• [Task inputs]
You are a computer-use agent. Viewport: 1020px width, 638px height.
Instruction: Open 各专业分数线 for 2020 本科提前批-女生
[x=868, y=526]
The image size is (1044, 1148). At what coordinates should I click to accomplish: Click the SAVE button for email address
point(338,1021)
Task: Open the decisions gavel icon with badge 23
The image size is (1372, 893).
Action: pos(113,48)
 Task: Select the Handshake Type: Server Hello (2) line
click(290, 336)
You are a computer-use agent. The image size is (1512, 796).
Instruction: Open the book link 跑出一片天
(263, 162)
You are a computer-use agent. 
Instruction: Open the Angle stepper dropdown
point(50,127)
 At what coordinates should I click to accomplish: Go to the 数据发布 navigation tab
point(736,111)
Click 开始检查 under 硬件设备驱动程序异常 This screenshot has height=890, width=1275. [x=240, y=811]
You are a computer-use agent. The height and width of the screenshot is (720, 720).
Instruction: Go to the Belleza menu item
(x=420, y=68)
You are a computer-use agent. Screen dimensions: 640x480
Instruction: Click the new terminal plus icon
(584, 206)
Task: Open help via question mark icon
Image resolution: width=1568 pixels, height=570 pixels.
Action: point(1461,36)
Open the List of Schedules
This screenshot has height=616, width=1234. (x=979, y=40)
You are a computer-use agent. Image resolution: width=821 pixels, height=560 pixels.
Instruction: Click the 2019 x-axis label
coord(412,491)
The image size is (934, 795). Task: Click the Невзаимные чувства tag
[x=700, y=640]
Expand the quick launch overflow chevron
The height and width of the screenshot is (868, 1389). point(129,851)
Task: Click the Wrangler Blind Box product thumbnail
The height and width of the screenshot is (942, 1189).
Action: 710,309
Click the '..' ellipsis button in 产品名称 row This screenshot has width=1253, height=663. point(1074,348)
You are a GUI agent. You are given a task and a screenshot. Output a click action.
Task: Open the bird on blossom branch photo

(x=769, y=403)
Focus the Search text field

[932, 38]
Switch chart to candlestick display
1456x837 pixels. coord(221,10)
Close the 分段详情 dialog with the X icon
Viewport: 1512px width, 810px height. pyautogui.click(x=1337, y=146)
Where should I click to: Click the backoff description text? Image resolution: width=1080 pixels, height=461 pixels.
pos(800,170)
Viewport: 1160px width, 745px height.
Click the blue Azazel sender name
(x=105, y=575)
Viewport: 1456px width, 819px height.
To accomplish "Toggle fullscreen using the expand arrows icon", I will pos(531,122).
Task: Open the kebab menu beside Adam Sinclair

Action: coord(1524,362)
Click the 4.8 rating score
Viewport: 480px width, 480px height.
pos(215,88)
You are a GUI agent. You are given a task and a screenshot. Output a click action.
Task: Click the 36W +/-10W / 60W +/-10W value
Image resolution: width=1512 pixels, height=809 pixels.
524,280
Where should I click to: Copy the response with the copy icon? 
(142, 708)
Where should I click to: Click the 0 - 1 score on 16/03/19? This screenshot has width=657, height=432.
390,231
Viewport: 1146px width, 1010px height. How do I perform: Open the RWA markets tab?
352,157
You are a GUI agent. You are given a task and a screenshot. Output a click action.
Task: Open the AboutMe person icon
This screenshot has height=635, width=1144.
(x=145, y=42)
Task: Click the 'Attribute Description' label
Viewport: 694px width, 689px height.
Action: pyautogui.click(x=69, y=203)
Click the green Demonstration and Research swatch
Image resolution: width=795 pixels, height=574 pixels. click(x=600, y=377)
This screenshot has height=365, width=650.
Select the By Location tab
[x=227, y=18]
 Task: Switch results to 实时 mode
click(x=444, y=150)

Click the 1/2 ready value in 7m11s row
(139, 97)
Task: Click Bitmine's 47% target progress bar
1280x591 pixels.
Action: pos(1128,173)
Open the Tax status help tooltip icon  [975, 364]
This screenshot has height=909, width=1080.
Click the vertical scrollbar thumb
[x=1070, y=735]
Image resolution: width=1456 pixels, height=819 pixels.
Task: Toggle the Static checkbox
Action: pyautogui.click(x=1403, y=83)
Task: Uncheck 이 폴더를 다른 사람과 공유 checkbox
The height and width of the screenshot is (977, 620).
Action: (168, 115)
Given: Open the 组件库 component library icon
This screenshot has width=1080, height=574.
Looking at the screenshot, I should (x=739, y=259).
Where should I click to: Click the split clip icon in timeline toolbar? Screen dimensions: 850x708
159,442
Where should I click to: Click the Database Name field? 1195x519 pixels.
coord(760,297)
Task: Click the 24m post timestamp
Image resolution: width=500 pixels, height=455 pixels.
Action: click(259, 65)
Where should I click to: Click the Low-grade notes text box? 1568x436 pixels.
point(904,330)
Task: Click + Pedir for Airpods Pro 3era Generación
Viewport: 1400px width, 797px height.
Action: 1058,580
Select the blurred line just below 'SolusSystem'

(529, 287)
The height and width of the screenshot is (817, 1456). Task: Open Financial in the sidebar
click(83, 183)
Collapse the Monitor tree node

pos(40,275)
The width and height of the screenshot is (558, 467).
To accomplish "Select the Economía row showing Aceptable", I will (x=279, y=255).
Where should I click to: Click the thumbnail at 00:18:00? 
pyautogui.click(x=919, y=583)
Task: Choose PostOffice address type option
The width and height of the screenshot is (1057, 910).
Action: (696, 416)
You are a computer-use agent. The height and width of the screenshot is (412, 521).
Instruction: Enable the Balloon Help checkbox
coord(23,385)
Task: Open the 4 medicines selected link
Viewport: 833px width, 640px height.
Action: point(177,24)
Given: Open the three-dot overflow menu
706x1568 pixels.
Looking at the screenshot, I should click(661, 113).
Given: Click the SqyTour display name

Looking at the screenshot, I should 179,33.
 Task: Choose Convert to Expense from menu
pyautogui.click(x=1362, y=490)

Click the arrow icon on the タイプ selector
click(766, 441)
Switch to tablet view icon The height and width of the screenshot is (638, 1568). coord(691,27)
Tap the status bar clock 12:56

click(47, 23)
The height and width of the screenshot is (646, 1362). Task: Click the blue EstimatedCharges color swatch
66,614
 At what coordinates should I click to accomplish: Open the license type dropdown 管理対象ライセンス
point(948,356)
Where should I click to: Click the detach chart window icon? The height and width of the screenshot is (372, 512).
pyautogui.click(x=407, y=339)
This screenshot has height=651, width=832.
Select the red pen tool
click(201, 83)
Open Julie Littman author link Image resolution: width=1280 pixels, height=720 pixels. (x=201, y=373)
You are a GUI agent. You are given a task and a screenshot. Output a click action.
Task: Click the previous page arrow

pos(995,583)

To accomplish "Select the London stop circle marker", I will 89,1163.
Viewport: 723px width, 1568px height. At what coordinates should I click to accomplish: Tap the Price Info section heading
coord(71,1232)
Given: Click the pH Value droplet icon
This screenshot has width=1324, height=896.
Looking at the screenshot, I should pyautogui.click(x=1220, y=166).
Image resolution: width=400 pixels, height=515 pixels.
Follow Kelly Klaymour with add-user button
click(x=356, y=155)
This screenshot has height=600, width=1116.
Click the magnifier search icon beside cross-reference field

• [Task requirements] Please rescale the entries from the first line up to and including the line with "point(736,111)". Give all of those lines again, requests included, with every click coordinate in the answers multiplied by 1.35 and rounded to a whole number (halves round up), and return only those lines.

• [Task solution]
You are a computer-use agent. Viewport: 1020px width, 638px height.
Instruction: Open 各专业分数线 for 2020 本科提前批-女生
[x=1172, y=710]
The image size is (1044, 1148). At what coordinates should I click to accomplish: Click the SAVE button for email address
point(456,1378)
Task: Open the decisions gavel icon with badge 23
The image size is (1372, 893).
Action: pos(153,65)
 Task: Select the Handshake Type: Server Hello (2) line
click(392, 454)
You are a computer-use agent. The image size is (1512, 796).
Instruction: Open the book link 跑出一片天
(355, 219)
You are a computer-use agent. 
Instruction: Open the Angle stepper dropdown
point(68,171)
 At what coordinates should I click to accomplish: Go to the 数据发布 navigation tab
point(994,150)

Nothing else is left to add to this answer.